Objective: Multidrug-resistant tuberculosis (MDR-TB) remains a global public health challenge, complicating treatment strategies and requiring advanced therapeutic approaches. The persistence of MDR-TB has led to a demand for regimens that are more effective in improving treatment outcomes and controlling transmission. This systematic review and meta-analysis sought to examine the efficacy of linezolid (LZD) and bedaquiline (BDQ) in MDR-TB treatment regimens, evaluating their roles in enhancing therapeutic success and informing optimized management of MDR-TB. Methods: A comprehensive search was conducted across MEDLINE (PubMed), EMBASE, the Cochrane Central Register of Controlled Trials, Scopus, and Web of Science for randomized controlled trials assessing the efficacy of LZD and BDQ in MDR-TB patients up to September 14, 2024. We analyzed treatment outcomes, reporting favorable outcomes (cured and treatment completed) and unfavorable outcomes (death, treatment failure, and loss to follow-up) with a 95% confidence interval.

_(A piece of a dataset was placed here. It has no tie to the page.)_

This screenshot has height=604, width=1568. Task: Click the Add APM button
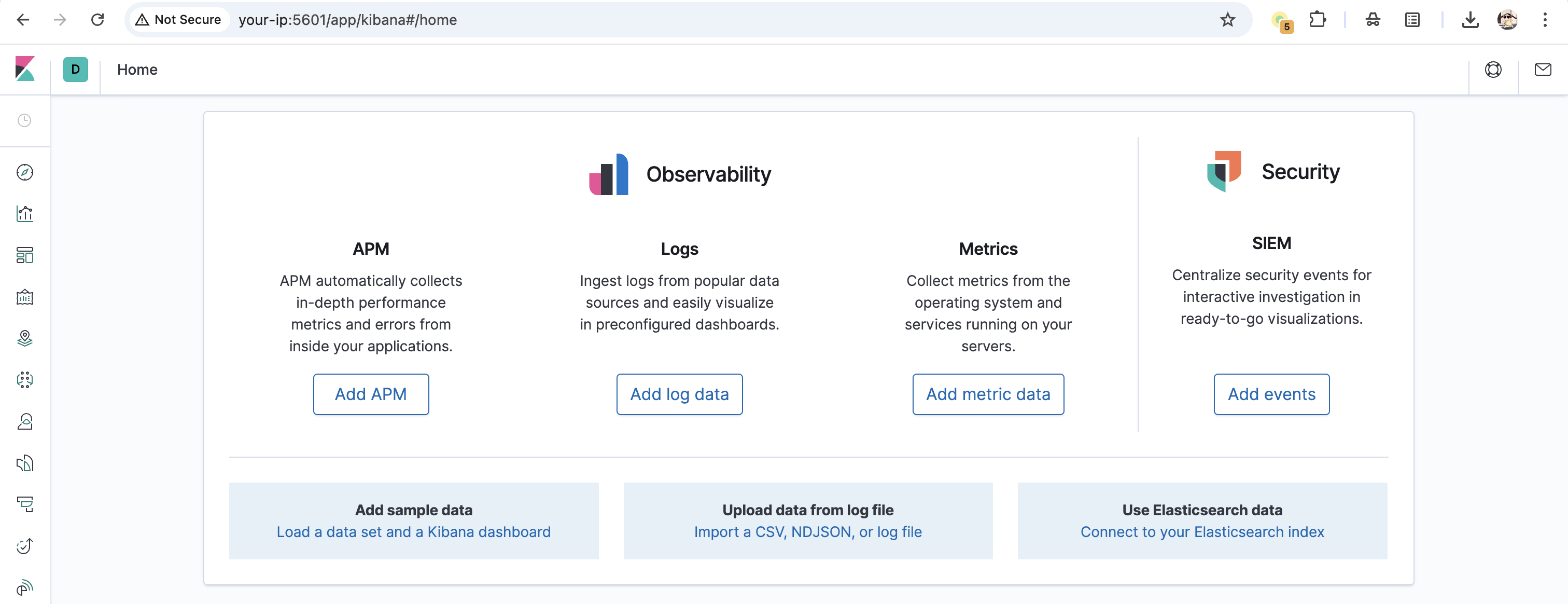(x=371, y=394)
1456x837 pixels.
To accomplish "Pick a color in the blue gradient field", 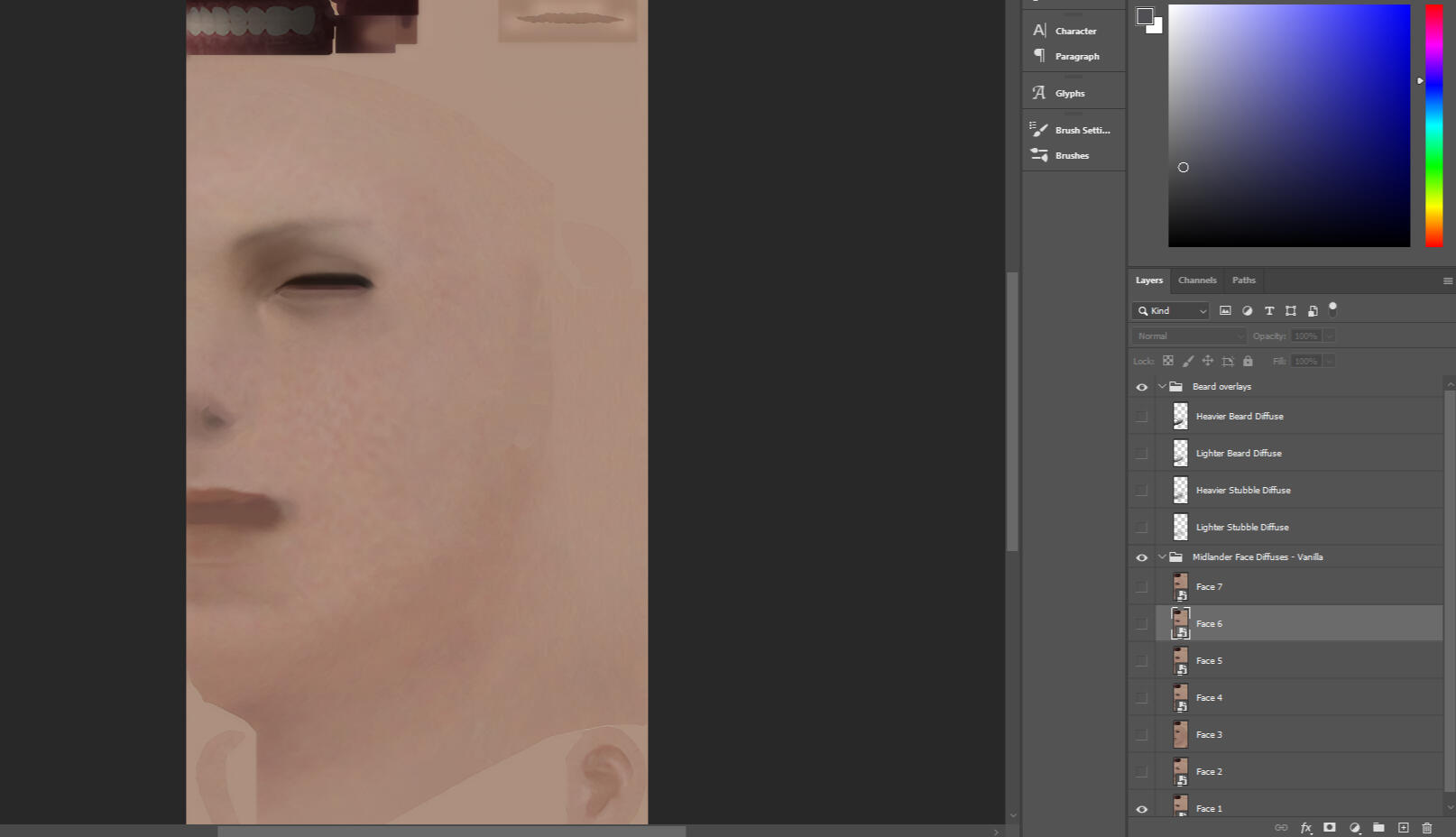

Results: Our analysis included 11 trials, with a total of 1,999 participants. The findings indicate that BDQ+LZD-containing regimens yield significantly higher favorable treatment outcomes (84.5%; 95% CI, 79.8%-88.2%) and lower unfavorable outcomes (15.4%; 95% CI, 11.6%-20.2%). In contrast, regimens lacking either LZD or BDQ show lower efficacy, with favorable outcomes at 66.8% (95% CI, 59.5%-73.4%) and unfavorable outcomes at 33.0% (95% CI, 25.6%-41.4%). Conclusions: MDR-TB treatment regimens including BDQ and LZD lead to significantly better patient outcomes. The combined bactericidal and protein synthesis-inhibiting effects of BDQ and LZD create a powerful therapeutic synergy. Adding pretomanid further enhances this effectiveness, highlighting its value in complex cases. Future research should focus on optimizing these regimens for safety and efficacy and explore adjunctive therapies to improve MDR-TB outcomes even further.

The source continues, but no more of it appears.